Disjoint between employers and employees when it comes to IT services

The majority of technology executives surveyed acknowledge the growing importance of digital employee experience, but less than half measure it the Nexthink Pulse Report finds.

  • 3 years ago Posted in
Nexthink has released its Pulse Report that reveals the growing importance of digital experience for today’s workforce. Though technology leaders continue to recognize the importance of DEX, the results show a disconnect between the way IT views its services and how employees experience them. 96% of the technology executives surveyed agree that DEX is an essential part of what IT teams do, yet more than a third (34%) rely on manual methods to collect experience information and nearly half (46%) don’t measure their employees’ digital experience at all.

 

“Since the start of forced remote work in March, IT has been thrust into unfamiliar territory,” said Yassine Zaied, Chief Strategy Officer of Nexthink. “Many IT teams have been asked to deliver flawless remote digital experiences for employees overnight, and while many have made exceptional transitions, others continue to flounder.
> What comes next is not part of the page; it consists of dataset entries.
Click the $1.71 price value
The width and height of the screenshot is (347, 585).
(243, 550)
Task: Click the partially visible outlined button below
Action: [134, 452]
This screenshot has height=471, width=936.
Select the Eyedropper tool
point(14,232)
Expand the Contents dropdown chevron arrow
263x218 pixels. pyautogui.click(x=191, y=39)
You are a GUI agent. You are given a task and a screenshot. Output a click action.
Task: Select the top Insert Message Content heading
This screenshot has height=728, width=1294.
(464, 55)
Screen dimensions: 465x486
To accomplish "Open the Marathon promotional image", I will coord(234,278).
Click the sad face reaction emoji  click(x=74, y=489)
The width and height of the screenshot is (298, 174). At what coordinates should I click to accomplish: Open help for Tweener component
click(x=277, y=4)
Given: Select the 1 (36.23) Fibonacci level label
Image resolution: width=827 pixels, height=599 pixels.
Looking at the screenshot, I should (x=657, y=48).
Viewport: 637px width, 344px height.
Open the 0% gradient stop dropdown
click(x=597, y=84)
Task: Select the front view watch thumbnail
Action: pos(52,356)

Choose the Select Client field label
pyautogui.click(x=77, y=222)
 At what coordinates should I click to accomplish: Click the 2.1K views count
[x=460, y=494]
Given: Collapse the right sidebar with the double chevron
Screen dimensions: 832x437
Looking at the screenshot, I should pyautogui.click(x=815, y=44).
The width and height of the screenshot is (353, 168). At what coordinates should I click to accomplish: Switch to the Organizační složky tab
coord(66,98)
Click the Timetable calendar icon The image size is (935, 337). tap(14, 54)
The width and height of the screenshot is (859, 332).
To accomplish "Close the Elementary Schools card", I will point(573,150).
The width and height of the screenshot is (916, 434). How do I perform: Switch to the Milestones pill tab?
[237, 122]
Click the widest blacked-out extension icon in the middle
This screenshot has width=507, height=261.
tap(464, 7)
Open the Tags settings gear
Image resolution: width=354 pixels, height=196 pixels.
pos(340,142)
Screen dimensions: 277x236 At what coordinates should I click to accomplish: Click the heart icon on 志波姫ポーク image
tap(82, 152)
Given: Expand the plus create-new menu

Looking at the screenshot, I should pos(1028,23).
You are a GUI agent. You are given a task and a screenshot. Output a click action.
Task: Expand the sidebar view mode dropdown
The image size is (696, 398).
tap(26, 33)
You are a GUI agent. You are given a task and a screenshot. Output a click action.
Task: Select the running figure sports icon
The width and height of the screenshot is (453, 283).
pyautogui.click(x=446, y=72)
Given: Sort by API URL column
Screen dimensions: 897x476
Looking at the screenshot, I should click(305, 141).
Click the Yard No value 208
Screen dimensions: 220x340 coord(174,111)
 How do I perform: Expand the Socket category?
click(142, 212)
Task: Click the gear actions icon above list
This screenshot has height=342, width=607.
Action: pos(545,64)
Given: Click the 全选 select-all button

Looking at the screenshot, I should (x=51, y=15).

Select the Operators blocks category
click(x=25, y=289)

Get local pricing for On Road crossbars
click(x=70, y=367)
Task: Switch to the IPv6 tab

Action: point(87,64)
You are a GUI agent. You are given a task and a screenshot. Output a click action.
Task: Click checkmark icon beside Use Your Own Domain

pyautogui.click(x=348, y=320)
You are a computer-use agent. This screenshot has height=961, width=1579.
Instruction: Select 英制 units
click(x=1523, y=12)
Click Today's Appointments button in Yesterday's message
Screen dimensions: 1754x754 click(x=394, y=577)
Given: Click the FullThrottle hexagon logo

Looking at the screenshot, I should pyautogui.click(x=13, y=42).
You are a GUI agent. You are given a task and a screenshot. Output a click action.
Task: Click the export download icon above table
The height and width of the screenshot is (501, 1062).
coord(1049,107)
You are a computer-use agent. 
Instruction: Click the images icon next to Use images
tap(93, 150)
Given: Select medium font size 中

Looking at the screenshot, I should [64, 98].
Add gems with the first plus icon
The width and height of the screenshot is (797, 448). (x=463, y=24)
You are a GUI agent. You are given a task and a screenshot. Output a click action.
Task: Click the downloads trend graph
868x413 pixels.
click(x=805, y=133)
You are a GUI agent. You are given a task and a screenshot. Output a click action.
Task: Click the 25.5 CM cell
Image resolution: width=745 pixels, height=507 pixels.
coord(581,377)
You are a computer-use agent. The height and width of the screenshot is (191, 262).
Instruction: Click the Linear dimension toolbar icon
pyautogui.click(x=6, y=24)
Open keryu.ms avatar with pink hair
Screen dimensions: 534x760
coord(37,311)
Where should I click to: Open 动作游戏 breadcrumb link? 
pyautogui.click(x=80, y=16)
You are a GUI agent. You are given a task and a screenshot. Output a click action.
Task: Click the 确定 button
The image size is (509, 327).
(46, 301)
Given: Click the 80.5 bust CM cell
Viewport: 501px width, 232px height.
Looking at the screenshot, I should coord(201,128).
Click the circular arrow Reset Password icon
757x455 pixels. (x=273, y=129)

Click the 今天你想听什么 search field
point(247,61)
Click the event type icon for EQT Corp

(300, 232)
The delta between success and failure lies in the understanding of the employees’ experience – if end-user computing teams don’t have insight into what employees are experiencing, they cannot effectively do their job.”

 

In the Nexthink Pulse Report: Exploring IT’s digital experience challenges during the pandemic, 70% of tech leaders polled said their ticket and call volume continue to spike, with a majority of those reporting increases up to 50%. The top IT challenges reported by employees overwhelmingly point to VPN connection issues (77%), poor video calls (65%) and Wi-Fi connection (51%). However, this is where IT and employees diverge— a significant number of IT execs feel confident their teams can address those very problems: 63% think they can handle video issues, and nearly half (40%) think they can address VPN performance.

 

We know from Nexthink’s past research that earlier this year a little more than half (56%) of IT leaders felt confident in accurately measuring the impact of new technology rollouts in a remote or work anywhere setup. The latest Pulse Report shows confidence is low in key components related to transformation experience: digital transformation (only 11% are confident they have insight into experience related to change) and business services deployment (only 6%). Technology leaders now are less confident in their ability to properly deploy new applications and IT services.